Microelectrode arrays: a new tool to measure embryonic heart activity.

The analysis of the sequential excitation of cardiac tissue is of high relevance, both for clinical pathophysiological purposes, eg, detection of sustained ventricular arrhythmias, as well as for experimental electrophysiology. Clinically, different technical approaches such as single electrode measurements and bipolar mapping electrode catheters have been used. In experimental setups several techniques to record cardiac activity have been proposed. Beside the well-established intracellular current-clamp recordings of action potentials, recent studies have performed extracellularly activation sequence mapping or simultaneous multichannel action potential electrode array measurements. Measurement of extracellularly recorded field potentials (FPs) hereby especially provides detailed information about the origin and spread of excitation in the heart.
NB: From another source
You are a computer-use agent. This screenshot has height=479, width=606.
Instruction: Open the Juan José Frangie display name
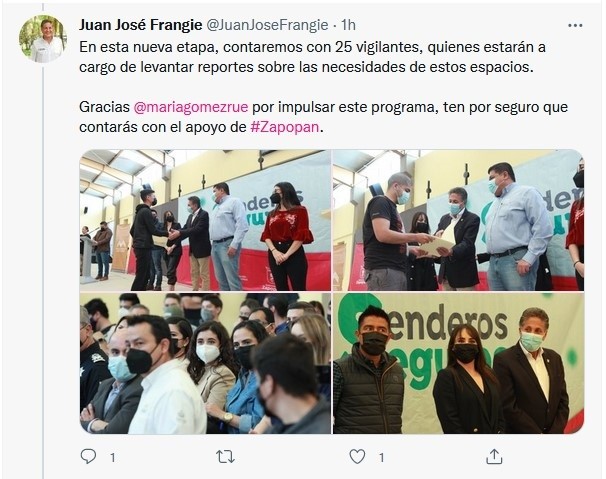click(x=141, y=25)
A similar analytical approach for cardiac FPs advanced the analysis of excitation spread and arrhythmic activity in multicellular preparations like developmental differentiation tissue of mouse embryonic stem cells, multicellular preparations of isolated native embryonic cardiomyocytes or the embryonic heart in toto. The use of substrate-integrated Microelectrode Arrays (MEAs, Multi Channel Systems, Reutlingen, Germany) with 60 electrodes of 10-30 microm diameters on a 100-200 microm grid, coated with porous titanium nitride to minimize the impedance allows recording of FPs at a high signal to noise ratio. The possibility to electrically stimulate the tissue further expands the range of applications and bioassays. It may thus facilitate the evaluation of drug research providing detailed information about the interplay of the complex cardiac network, and might improve the predictability of physiological and pathophysiological conditions or drug effects in embryonic heart tissue.